Monatliche Bilanzstatistik (BISTA)

Mit der monatlichen Bilanzstatistik werden die Aktiva und Passiva der inländischen Banken nach dem Stand der Bücher am Monatsende erhoben. Sie ist damit die umfassendste statistische Erhebung des Bankgeschäfts in Deutschland und bildet den Kern des bankstatistischen Meldewesens.

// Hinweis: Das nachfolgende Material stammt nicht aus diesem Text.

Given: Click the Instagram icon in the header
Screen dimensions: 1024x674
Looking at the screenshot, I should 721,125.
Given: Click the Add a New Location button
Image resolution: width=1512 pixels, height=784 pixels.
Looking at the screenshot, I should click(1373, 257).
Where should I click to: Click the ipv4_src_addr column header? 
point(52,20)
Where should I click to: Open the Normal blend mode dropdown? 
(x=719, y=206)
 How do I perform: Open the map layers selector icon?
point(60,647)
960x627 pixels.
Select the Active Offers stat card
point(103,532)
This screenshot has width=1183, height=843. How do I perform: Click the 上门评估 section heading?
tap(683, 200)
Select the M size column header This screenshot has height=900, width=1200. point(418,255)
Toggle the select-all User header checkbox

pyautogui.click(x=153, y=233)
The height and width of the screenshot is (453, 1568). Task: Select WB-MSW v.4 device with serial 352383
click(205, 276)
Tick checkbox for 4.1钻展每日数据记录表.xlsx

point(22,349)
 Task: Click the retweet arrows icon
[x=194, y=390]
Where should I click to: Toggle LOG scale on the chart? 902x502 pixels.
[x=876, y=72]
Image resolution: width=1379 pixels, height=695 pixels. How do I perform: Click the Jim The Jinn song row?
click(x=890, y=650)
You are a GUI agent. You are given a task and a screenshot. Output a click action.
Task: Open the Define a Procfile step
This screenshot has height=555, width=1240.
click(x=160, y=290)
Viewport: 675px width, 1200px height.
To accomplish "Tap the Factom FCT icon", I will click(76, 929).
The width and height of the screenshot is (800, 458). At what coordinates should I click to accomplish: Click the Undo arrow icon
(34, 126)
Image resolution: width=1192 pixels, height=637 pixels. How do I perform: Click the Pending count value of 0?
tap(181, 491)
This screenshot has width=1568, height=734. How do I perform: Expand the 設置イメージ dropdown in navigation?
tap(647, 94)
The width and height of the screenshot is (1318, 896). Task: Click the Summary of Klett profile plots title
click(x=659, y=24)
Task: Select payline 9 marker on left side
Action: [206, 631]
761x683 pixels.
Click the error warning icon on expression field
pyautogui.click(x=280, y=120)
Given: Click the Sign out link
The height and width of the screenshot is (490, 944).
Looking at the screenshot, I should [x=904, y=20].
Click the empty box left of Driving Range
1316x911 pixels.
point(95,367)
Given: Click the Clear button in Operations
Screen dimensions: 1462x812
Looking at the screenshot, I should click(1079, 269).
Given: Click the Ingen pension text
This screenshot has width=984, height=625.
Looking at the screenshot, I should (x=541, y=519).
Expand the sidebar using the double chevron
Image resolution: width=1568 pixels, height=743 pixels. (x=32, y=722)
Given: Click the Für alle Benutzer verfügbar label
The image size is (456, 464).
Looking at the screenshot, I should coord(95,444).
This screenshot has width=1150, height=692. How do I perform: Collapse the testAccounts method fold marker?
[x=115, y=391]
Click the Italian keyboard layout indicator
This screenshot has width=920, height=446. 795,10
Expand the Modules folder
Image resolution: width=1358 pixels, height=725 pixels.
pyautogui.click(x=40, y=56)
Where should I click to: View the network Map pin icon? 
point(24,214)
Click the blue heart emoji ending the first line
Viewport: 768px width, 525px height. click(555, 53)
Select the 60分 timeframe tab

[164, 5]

Die Meldung besteht aus einer Bilanz und ergänzenden Anlagen mit den für die Analyse wichtigen Untergliederungen der Bilanzpositionen nach Arten, Fristen und Sektoren der Schuldner bzw. Gläubiger. Als Gesamtinstitute werden Banken mit rechtlich unselbständigen Zweigstellen im Ausland bezeichnet. Für diese müssen eigenständige Meldungen eingereicht werden und es muss eine konsolidierte Meldung erstellt werden.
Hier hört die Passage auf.